Most AI plans describe a destination. Very few describe the road. This is the road: what the first quarter of a deployed AI operating system actually looks like, week by week, when the goal is a system in production rather than a report.
The shape below is the one Masar runs, Diagnose, Design, Deploy, Drive. The dates are illustrative, but the sequence and the discipline are not. The point of writing it down is simple: if your AI initiative does not have a week two, a week five and a day sixty that look like this, it is probably a strategy exercise wearing a delivery costume.
Weeks 0 to 2 — Diagnose
The first fortnight is not about AI at all. It is about where the business loses hours, money and quality today. We interview the people who do the work, map the real workflows rather than the ones on the org chart, and rank automation candidates by return, not by novelty.
What ships in this phase is a friction inventory and a shortlist: the two or three workflows worth automating first, each with an estimate of the hours or money it costs the business now. This is deliberately unglamorous. The most expensive AI mistakes are made in week zero, by starting with the workflow that is interesting instead of the one that is bleeding.

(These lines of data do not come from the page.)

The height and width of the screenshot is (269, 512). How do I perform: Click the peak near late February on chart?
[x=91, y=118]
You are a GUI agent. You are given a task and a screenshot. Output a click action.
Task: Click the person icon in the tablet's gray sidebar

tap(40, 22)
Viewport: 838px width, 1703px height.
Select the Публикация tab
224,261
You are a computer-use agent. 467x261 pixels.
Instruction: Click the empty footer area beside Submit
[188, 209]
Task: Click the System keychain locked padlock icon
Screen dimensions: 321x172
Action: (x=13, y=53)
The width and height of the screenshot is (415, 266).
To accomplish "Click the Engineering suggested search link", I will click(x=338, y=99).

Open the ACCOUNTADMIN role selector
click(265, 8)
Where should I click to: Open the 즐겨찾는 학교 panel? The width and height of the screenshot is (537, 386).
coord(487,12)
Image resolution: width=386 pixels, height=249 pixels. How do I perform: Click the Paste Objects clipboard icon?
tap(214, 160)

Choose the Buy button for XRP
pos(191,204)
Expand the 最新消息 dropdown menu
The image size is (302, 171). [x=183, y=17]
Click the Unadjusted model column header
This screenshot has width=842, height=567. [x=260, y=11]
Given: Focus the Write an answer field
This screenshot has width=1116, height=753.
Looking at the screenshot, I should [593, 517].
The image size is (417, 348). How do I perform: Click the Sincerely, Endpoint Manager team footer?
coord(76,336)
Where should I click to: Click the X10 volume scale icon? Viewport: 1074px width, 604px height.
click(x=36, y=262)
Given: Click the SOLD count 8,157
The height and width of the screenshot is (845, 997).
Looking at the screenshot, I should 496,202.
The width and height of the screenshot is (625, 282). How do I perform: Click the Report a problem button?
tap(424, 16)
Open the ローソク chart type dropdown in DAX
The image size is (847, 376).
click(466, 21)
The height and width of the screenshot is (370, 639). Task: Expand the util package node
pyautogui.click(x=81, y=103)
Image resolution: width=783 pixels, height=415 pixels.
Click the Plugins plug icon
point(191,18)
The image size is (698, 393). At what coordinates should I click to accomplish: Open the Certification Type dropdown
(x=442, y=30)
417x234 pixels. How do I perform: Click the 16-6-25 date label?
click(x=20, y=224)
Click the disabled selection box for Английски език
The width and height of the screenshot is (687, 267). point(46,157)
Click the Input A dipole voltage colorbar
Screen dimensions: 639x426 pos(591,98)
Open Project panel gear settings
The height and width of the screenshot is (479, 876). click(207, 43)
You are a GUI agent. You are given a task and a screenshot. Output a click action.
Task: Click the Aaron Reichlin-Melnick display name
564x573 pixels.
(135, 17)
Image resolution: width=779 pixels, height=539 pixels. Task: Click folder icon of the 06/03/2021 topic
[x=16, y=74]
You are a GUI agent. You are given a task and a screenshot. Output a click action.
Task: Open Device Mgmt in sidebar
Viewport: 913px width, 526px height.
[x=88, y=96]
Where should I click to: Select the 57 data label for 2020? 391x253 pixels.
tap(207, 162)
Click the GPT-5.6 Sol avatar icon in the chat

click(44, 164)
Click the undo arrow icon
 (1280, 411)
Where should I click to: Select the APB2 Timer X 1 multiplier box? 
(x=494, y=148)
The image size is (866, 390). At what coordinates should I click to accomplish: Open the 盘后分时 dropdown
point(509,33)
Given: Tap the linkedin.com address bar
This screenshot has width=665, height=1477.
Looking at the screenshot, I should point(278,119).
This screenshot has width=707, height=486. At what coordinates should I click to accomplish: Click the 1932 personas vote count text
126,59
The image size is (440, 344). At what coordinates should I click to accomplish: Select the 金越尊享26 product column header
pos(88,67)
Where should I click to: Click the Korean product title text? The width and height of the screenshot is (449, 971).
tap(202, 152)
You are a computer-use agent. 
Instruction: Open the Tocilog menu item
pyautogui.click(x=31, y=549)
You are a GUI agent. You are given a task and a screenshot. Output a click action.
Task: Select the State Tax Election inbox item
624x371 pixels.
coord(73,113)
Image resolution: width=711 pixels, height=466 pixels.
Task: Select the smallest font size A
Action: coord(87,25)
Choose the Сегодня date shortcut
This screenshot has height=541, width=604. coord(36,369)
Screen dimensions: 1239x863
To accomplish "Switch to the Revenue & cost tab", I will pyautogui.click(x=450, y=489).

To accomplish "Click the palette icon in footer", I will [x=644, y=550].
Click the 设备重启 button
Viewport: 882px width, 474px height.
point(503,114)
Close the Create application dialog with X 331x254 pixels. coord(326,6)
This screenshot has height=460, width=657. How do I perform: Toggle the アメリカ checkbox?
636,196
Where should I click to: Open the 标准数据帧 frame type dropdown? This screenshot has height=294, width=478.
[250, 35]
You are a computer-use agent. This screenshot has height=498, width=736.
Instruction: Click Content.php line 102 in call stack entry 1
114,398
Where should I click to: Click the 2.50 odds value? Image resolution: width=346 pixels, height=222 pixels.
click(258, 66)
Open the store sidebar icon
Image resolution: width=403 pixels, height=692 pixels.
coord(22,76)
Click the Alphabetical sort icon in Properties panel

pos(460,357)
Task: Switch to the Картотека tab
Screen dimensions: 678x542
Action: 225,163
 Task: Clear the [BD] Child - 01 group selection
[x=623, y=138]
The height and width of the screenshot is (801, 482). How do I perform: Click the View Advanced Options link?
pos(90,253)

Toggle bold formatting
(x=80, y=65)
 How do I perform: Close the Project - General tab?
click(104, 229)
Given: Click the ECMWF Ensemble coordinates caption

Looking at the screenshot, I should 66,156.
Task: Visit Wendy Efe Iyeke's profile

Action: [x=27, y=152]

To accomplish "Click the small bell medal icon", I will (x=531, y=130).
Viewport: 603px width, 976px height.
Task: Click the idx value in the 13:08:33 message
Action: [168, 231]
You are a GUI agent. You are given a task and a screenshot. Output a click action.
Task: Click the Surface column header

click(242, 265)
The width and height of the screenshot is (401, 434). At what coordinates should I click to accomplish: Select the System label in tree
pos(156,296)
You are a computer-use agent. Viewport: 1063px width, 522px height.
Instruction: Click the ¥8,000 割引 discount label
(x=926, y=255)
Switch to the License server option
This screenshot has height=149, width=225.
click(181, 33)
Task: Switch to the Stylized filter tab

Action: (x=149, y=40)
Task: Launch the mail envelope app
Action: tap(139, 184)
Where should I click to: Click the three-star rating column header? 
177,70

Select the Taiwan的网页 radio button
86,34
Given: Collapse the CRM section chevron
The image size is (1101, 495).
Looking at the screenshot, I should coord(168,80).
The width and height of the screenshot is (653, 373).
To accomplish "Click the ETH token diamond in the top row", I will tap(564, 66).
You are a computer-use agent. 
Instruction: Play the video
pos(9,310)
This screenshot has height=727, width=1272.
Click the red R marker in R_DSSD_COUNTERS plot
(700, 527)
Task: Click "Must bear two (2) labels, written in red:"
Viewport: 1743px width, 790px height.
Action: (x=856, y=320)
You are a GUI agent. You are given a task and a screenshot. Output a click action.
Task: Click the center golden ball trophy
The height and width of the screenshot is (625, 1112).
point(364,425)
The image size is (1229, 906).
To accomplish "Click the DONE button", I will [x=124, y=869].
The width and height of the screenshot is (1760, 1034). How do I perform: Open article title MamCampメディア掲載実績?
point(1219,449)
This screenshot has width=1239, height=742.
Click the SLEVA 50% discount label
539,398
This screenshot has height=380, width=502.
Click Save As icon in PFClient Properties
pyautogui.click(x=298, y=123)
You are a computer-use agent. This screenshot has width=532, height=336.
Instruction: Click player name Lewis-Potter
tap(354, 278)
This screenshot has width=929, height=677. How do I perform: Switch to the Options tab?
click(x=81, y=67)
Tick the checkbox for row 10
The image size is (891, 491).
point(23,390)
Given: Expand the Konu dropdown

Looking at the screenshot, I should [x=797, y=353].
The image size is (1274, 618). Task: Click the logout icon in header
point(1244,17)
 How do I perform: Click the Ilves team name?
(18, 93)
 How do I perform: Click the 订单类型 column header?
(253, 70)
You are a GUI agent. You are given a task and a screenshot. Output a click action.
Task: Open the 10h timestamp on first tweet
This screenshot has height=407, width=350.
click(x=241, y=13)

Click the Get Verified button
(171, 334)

Weeks 2 to 5 — Design and first deployment
Design and build overlap on purpose. We architect the system around the specific business, connect it to the tools the team already uses, and get the first automation into production. Not a pilot in a sandbox, production, touching real work, watched closely.
A pilot in a sandbox proves the technology works. A system in production proves the business changed. Only one of those compounds.
By the end of week five there is a working system doing a job that a person used to do by hand, and the team has watched it run. This is the moment the initiative stops being a promise. It is also the moment resistance tends to fade, because the first thing a good deployment returns is time to the most senior person in the room.
Day 30 to Day 60 — Deploy the rest, then audit
With the pattern proven, the remaining automations from the shortlist go live. Then the cadence changes from building to improving. The first monthly audit scans what is running, surfaces new friction, and quantifies what the deployed systems have already returned in hours and cost.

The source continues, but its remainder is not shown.